Charlie Eriksen, a malware researcher at Aikido Security, initially identified more than 100 trojanised packages and later reported the number had risen; researchers at cloud security firm Wiz said the campaign expanded to more than 27,000 malicious packages and identified roughly 350 unique maintainer accounts, with repositories added rapidly in short periods.

The operation reuses a previously observed method: the actor automatically downloaded legitimate packages, modified package.json files to inject malicious scripts, and published trojanised versions using compromised maintainer accounts. Earlier activity attributed to Shai‑Hulud included a self‑propagating payload that used TruffleHog to search for secrets.

A technical analysis by Step Security says the payload is split across two files, one a dropper disguised as a Bun installer and a second, roughly 10MB file that uses heavy obfuscation. The report describes a large hex‑encoded data block, anti‑analysis loops and obfuscated string retrieval routines.

Wiz researchers said the malicious code runs during pre‑install, gathers environment and CI/CD secrets into files named cloud.json, contents.json, environment.json and truffleSecrets.json, and publishes them to automatically generated GitHub repositories with descriptions referencing “Sha1‑Hulud.” Eriksen warned that stolen secrets were being leaked on GitHub; at publishing time searches returned about 27,600 related entries.

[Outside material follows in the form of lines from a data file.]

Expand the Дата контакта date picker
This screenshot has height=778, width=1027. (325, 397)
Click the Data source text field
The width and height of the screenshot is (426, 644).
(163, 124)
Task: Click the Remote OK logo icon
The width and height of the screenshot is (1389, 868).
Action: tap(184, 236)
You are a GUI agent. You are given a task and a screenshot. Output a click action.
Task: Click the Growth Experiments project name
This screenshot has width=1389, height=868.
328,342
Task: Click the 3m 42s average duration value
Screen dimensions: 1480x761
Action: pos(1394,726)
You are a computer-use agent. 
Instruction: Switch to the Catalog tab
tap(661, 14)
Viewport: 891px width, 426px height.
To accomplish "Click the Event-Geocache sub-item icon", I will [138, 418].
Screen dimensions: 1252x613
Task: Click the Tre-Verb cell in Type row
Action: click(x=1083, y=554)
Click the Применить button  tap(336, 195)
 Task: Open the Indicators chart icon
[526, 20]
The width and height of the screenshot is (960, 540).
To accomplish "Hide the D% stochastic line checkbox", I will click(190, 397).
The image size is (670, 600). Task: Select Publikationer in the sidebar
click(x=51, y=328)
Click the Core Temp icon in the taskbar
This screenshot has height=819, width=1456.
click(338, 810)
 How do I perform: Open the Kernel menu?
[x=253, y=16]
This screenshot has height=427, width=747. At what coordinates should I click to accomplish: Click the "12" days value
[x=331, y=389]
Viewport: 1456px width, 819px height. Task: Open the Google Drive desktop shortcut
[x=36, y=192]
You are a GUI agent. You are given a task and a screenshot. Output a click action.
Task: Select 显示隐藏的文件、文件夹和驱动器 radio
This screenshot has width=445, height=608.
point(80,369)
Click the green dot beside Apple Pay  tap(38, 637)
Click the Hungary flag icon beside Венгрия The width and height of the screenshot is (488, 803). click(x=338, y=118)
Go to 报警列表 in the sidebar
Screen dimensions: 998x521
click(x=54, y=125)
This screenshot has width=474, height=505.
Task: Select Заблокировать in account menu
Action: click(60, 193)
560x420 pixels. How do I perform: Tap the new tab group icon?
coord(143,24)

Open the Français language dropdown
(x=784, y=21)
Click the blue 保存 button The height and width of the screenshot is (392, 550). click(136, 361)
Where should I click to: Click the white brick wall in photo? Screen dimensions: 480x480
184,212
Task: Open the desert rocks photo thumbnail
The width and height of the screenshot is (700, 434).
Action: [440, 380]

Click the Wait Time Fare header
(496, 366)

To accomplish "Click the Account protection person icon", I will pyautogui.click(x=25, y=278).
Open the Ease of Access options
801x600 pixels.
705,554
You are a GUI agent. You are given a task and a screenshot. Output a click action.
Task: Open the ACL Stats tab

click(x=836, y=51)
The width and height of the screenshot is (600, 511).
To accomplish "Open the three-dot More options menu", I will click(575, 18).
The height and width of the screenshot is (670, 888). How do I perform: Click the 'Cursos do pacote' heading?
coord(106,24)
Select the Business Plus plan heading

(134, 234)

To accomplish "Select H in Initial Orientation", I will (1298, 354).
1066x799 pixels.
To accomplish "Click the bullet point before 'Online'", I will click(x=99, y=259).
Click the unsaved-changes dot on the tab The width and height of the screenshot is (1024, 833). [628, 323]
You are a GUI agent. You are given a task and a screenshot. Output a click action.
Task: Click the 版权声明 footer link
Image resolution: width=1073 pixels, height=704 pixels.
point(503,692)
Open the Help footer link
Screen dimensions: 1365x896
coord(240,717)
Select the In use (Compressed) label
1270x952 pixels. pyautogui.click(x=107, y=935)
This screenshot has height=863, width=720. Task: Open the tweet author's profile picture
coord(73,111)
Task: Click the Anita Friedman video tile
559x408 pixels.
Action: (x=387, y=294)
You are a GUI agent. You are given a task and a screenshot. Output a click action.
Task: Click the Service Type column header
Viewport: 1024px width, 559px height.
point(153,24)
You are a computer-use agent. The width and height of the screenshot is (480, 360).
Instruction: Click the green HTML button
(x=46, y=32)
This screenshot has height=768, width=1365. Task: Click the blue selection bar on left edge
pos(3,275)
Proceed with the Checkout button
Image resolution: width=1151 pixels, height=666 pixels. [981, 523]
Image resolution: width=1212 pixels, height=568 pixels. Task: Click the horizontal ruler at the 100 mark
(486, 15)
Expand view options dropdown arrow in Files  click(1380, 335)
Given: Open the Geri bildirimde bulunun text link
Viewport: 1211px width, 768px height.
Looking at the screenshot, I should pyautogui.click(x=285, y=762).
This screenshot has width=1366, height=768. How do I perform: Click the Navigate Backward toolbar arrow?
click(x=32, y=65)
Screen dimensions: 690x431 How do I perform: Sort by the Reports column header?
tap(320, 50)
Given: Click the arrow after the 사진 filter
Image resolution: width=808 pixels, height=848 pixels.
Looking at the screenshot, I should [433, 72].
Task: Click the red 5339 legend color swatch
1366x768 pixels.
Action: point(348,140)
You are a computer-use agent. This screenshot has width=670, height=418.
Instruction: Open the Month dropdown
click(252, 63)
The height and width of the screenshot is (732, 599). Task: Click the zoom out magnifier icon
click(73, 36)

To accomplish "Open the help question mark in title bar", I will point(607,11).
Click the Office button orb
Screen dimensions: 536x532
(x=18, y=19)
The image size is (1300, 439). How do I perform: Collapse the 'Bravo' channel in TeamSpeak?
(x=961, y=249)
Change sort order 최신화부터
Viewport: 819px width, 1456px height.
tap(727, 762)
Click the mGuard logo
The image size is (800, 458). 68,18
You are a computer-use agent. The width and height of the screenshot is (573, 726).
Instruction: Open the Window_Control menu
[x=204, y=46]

Aikido published a list of compromised packages that included multiple versions associated with vendors such as Zapier, ENS Domains, PostHog and others; the affected Zapier packages form the official toolkit for building Zapier integrations and the ENS libraries are widely used by wallets and decentralized applications. The trojanised packages remain available on npm in many cases, sometimes accompanied by platform warnings, and developers have been advised to consult Aikido’s list, downgrade to safe versions and rotate secrets and CI/CD tokens.

Wiz and other researchers recommended organisations identify and replace compromised packages and rotate credentials tied to npm, GitHub and cloud providers. GitHub has been removing attacker repositories as they appear, but researchers said the actor is creating new repositories quickly and may have access to some GitHub accounts used to host the leaked files.